At the same time, the Accent is built to a price point: the base model features less-efficient rear drum brakes, the narrow and mileage-friendly tires do the suspension no favors (especially during cornering), while ordinary speed bumps reveal the limitations of its torsion-beam rear suspension. In addition, the electric power steering, though light and well sorted for around-town duties, doesn’t track well, especially on-center, with a tendency to wander at highway speeds.
Without the reference point of one of the brand's larger sedans, the 2018 Accent – with its all-new look – could easily be mistaken for an Elantra or possibly even a Sonata. It stands out in its class with a more sophisticated and upscale look. The resemblance is most apparent up front, where it wears Hyundai's signature hexagonal grille, bracketed by narrow headlights, a pair of fog light surrounds, and a more aggressive lower lip spoiler. The roofline is more drawn-out – terminating nearly at the edge of the deck lid – while the taillight enclosures are higher, narrower, and lit by LEDs.
The new exterior design is wrapped around a redesigned cabin that's quieter and offers space up front for two adults, and – courtesy of the new roofline – enough head room in back for two more. The trim, although executed in hard plastics, features nice grains and textures, while overall fit and finish is excellent. At this price point, we'd expect the simple knobs and gauges found here, but each one operates smoothly. Likewise, the infotainment software is simple and intuitive to use, while the trunk with its 13.7 cubic feet of storage is larger than that of the Cadillac ATS or Mercedes-Benz E-Coupe. The rear seats fold forward, revealing a large opening to the trunk – a configuration that allowed us to transport a 52cm road bike without having to remove the front wheel.
But the redesign also scraps the hatchback model, leaving just the sedan (although the Kia Rio hatchback is still offered). That's a big loss in versatility, as the hatchback offered an additional eight cubic feet of cargo space. Further, the knit upholstery lacks grip and seat bolsters are on the soft side, offering little resistance to lateral movements, while lumbar support is also poor. Finally, despite three seat belts, a like number of adults will find accommodations in back extremely tight.
The Best and Worst Things
In a class where boring is the norm, the Accent borrows styling cues from the upmarket Elantra and Sonata, offers a nimble ride, and comes with a host of features – especially on the Limited model.

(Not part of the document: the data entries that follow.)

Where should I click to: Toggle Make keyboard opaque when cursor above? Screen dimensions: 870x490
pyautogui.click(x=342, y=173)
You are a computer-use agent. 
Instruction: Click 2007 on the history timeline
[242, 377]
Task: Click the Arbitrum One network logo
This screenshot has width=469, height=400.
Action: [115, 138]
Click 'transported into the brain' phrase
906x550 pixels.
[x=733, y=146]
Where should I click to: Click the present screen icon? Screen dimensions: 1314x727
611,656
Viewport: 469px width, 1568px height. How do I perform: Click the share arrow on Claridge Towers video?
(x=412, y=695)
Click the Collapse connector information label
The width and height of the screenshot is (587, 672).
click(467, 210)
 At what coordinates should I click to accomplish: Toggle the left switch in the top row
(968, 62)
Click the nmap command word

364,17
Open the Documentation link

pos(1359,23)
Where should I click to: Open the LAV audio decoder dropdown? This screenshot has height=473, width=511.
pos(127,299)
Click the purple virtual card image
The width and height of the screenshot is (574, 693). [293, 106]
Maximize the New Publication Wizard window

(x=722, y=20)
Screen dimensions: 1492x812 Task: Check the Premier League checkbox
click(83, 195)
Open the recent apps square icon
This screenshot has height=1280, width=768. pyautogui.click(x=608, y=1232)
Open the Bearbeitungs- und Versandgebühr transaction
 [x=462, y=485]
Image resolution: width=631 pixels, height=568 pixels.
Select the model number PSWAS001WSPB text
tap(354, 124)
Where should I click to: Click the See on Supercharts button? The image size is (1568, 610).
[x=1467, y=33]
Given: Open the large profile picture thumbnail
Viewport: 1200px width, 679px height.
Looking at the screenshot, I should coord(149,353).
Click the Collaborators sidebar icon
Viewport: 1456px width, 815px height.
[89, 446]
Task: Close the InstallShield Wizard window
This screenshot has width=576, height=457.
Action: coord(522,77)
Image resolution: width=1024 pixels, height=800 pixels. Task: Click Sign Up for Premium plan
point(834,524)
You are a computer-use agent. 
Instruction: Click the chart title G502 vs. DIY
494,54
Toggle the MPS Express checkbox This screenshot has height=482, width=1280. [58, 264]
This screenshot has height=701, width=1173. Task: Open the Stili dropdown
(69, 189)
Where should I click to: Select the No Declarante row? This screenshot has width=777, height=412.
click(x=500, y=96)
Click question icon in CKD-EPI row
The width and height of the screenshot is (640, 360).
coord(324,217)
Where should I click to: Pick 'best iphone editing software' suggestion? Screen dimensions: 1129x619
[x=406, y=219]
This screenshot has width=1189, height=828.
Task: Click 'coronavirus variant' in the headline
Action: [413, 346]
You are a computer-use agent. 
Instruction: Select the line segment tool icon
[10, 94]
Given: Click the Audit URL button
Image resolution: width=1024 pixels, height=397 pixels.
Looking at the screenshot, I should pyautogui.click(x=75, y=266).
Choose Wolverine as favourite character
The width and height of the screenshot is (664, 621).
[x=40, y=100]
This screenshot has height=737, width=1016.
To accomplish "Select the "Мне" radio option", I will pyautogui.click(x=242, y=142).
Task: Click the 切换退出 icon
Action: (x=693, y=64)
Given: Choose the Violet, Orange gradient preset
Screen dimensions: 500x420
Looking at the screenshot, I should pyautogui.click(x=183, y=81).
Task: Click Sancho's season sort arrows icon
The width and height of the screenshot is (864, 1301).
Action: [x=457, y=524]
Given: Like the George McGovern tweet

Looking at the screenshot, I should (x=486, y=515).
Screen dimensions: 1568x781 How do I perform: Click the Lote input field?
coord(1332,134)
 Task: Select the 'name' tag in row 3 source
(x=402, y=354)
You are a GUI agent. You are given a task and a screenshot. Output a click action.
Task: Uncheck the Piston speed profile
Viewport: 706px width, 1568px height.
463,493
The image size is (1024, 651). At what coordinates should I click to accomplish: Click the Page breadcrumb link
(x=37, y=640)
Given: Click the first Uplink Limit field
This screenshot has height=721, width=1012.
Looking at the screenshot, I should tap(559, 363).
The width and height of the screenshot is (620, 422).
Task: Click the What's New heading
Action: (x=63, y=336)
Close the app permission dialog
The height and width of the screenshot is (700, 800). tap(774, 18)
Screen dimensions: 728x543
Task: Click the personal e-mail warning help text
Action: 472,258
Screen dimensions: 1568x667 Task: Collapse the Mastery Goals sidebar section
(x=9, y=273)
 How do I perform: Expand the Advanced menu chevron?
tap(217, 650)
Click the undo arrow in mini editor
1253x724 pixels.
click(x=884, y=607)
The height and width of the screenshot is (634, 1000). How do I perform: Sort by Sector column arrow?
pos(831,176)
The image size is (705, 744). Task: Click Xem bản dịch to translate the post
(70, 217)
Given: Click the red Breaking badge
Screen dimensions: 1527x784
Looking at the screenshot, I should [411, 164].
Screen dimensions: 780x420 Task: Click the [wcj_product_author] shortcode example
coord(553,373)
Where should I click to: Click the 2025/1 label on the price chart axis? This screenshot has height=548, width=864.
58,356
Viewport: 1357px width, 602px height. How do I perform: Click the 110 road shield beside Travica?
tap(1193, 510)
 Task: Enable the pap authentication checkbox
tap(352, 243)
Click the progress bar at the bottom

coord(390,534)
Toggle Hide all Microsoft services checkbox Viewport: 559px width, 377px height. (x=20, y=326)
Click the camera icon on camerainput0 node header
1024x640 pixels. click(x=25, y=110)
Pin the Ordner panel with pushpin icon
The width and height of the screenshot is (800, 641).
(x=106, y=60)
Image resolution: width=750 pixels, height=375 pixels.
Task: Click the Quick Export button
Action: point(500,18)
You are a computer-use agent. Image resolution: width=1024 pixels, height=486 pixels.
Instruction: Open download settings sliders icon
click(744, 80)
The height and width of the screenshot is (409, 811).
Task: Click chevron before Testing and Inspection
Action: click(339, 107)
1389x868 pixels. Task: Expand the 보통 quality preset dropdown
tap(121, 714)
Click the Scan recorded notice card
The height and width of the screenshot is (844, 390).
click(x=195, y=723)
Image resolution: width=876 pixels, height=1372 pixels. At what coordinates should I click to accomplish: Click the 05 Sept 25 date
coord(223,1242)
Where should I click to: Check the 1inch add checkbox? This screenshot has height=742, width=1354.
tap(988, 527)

At the same time, full-throttle drone is annoying, the versatile hatchback has been eighty-sixed, while automatic emergency braking is absent on SE and SEL models.
Right For? Wrong For?
In Limited trim, the nimble and affordable Hyundai Accent offers single or first-time buyers a compelling answer to the new-or-used question.
The limited number of advanced safety features on even the most expensive model could prove to be a turn off to safety-conscious buyers looking for value.
The Bottom Line
Although unavailable as a hatchback, noisy at full throttle, and lacking a number of advanced safety features, the all-new 2018 Hyundai Accent is a nimble urban handler. It's well equipped in Limited trim, has great fuel economy and an excellent warranty, and offers a strong value proposition.